Assigned task A: Print the passage on the DLR robotic hand word for word, starting with "The hand has" and going on through "on the forearm.".
Assigned task B: Write what comes next in the passage about the DLR robotic hand, picking up after its final sentence.

Selected passage:
—————

This hand and its high-tech robophalanges come to you courtesy of the Institute of Robotics and Mechatronics at The German Aerospace Center (Deutsches Zentrum für Luft- und Raumfahrt e.V.). For those of you entertaining visions of robopocalypse, don’t get your hopes up — each of these puppies costs somewhere between €70,000-€10,000, so any would-be Terminators or Cylons would have to hold a lot of bake sales. The DLR hand is one of the most durable robotic hands ever built and was specifically built tough for jobs that might ding it up. As IEEE Spectrum describes:

The hand has the shape and size of a human hand, with five articulated fingers powered by a web of 38 tendons, each connected to an individual motor on the forearm.

—————

Dataset section:

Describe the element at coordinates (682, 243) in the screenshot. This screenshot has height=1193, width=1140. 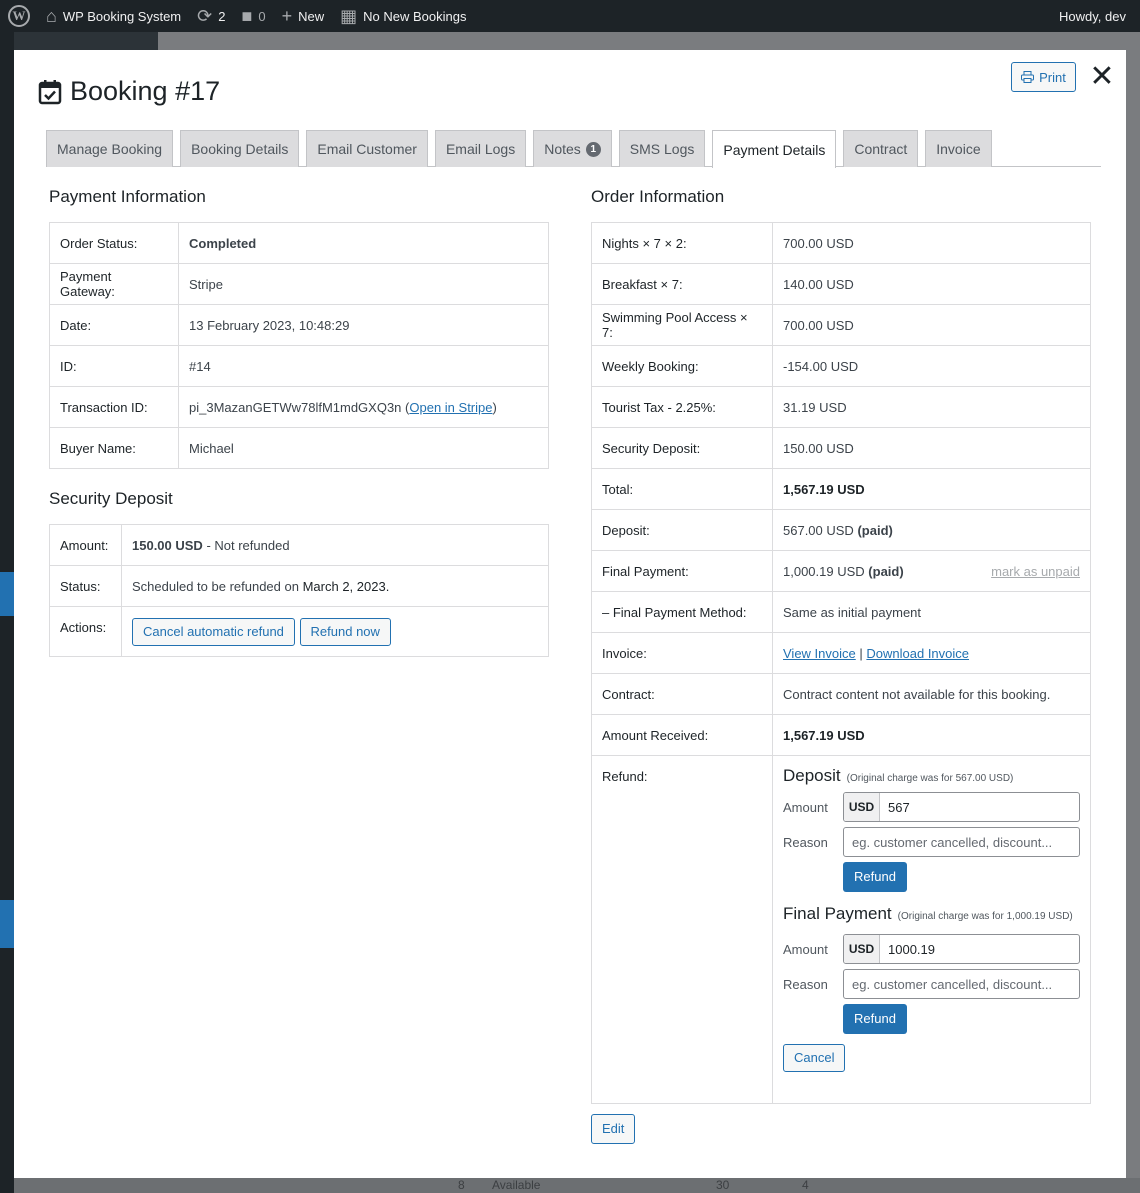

—————

Exercise response A:
The hand has the shape and size of a human hand, with five articulated fingers powered by a web of 38 tendons, each connected to an individual motor on the forearm.

Exercise response B:
The main capability that makes the DLR hand different from other robot hands is that it can control its stiffness. The motors can tension the tendons, allowing the hand to absorb violent shocks. In one test, the researchers hit the hand with a baseball bat-a 66 G impact. The hand survived […]

The hand has a total of 19 degrees of freedom, or only one less than the real thing, and it can move the fingers independently to grasp varied objects. The fingers can exert a force of up to 30 newtons at the fingertips, which makes this hand also one of the strongest ever built.

Additionally, the hand can catch heavy balls, adjust its level of stiffness to accomplish tasks that require a daintier touch, and snap its fingers. That’s right, we’re looking at the next star of the future’s all-robot revue of West Side Story.